Whats the deal with Jonah in Chapter four? Is he angry? depressed? grieved? Is he right to be so? Is there a sense in which he is responding righteously or just as a petulant prophet who didn’t get his way?
This is what is on my mind today…. lemme know if you any ideas; I will post some answers later on, or at least my take.
I think Jonah is so attached to his hatred of the Assyrians and to the national aspirations of Israel that he cannot take satisfaction in his abilities as a preacher. Here’s a guy who can deliver such sweet homiletics that he brought all Nineveh to it’s knees (in a good way), yet his real desire was to be a failure so that there would be no repentance among the Ninevites and God’s anger would destroy the Assyrian empire and save Israel.
This is a good question. There’s a lot to unpack here.
Ben
Here’s the pushback I would offer to that–
Let’s grant that perhaps Jonah is as good an orator as you say… his sweet homiletics inspire like the speeches of Obama, but to repentance.
Here’s the question I find myself asking: If Jonah (and his readers) have done much reading at all, they know how the prophet stories go…. Prophets preach, and if the people listen, God usually forgives; if they dont, which they inevitably do, then God smites. You get the picture.
So Jonah had to know that, if the Ninevites listened, then it was possible, even probable, that God might be moved.
So why is he grieved? (i think thats the best translation of the term “ra’a” in the context given)

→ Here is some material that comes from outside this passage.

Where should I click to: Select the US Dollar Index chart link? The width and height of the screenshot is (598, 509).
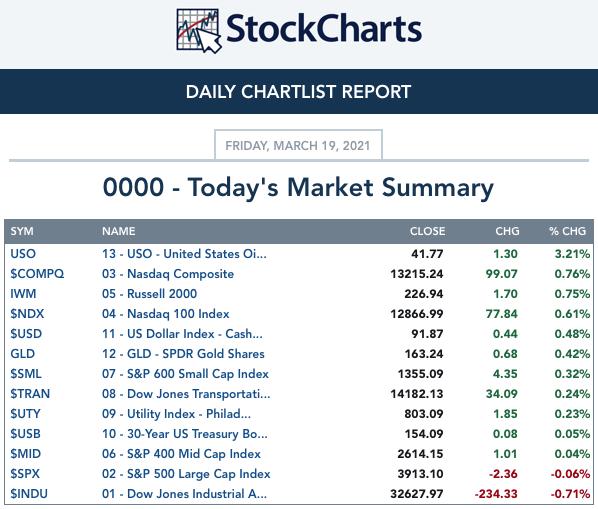pyautogui.click(x=182, y=334)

Here’s what I would offer:
What happens when you work yourself out of a job? How is one to respond to the reality that your services are obsolete? Jonah has just preached his way into unemployment…. but he also knows that eventually the people are going to turn, and when they do, they might need him again. I think he is waiting, grieved on the side of the road, because he doesn’t know what else to do in the face of this reality except wait for the inevitable…for God to speak to him again.